Morgan County has wide discretion to use opioid settlement money, says attorney

by Kate Shunney

Jefferson County attorney Stephen Skinner advised the Morgan County Commission last Wednesday that they can take some of the funds from a statewide opioid lawsuit settlement to reimburse itself for related expenses in prior years or fund future projects.

Skinner has worked with county officials since 2018, when Morgan County signed on to participate in the lawsuit. The legal action held pharmacies and drug distributors accountable for their part in West Virginia’s deadly opioid crisis.

Attorney Stephen Skinn

On February 14, Skinner held a video conference with commissioners to walk them through some of the permissible uses of the funds.
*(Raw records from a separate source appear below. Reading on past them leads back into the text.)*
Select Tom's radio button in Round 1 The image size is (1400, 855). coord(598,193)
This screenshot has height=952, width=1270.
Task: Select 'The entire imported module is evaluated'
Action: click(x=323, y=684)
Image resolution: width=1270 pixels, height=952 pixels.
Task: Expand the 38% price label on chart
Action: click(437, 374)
Morgan County received its first check from the consolidated lawsuit in the amount of $482,800 in December 2023.

Under a Memorandum of Understanding with the West Virginia First Foundation, which was formed to manage the settlement funds for the state, counties agreed to spend the opioid settlement money on a list of approved activities and programs. All of the funds are to be used to abate the effects of widespread opioid addiction.

Skinner said not all of those expenses have to be new programs, however.

“Local government share can be used as restitution for past expenses, assuming they’re in accordance with the MOU,” he said.

Skinner pointed out that up to 50% of the settlement funds can be spent to reimburse local governments for past “opioid abatement” like law enforcement costs and jail fees. The county just has to pass a resolution saying the expense is for reimbursement, and for what.

Skinner said attorneys involved in the large-scale lawsuit fought for this flexibility in the settlement rules.

“It’s not fair for the settlement to be restrictive, so this is a relief valve for local governments. I just wanted to make sure I pointed it out to you,” he said.

“Have you all generally decided what to do with the money?” Skinner asked commissioners.

Commissioner Joel Tuttle, participating by phone, said one decision had been made.

“We had actually decided we would spend some of it to pay for an additional prosecutor for the county,” he said.

Tuttle said they wanted to ask Skinner if that was an approved use.

Skinner said he would check the particular rules, but that the county would have flexibility to place the settlement money in their general fund as reimbursement for past expenses, then use the money how they see fit.

“I read it that way,” Tuttle said. “We would like it to fit the uses but have that as backup funding.”

Tuttle pointed out that Skinner asked if they had received their “first” check.

“Is this ongoing?” Tuttle asked.

Skinner confirmed there will be additional funds coming to Morgan County, but said the first distribution is the biggest.

“You’re going to get checks for at least a decade,” Skinner said. “This is your largest check.”

“There are several unresolved lawsuits that will generate more money, but it won’t necessarily go through this settlement process,” Skinner told commissioners.

He also pointed out that any of the drug stores or distributors that are part of the settlement could still go into bankruptcy, affecting payouts.

Skinner told commissioners they have a lot of control over how to spend the funds.

“This money is not regulated. This is completely your money. You’ll have reporting on it, but it’s not controlled by the [West Virginia First] Foundation,” Skinner said.

Under the settlement agreement in West Virginia, local governments (counties and towns) receive 24.5% of the lawsuit funds, the state will hold 3% in escrow and the West Virginia First Foundation will hold 72.5% of the funds to disburse out to regions for appropriate drug prevention, recovery services and programs to serve those affected by the opioid crisis.

Skinner said if the county is approached to give out any of their opioid settlement money, he would recommend instead that the county partner with programs that can get funding from the Foundation.

“The Foundation board is woefully behind in getting set up. They’re not giving out any money yet,” he said.

According to WV MetroNews, as of February 18, the Foundation had $220,129,242.95 in its accounts. The board just last week chose firms to perform their accounting and investment services.

The Foundation, which is made up of representatives from every region of the state, meets on the first Thursday of each month.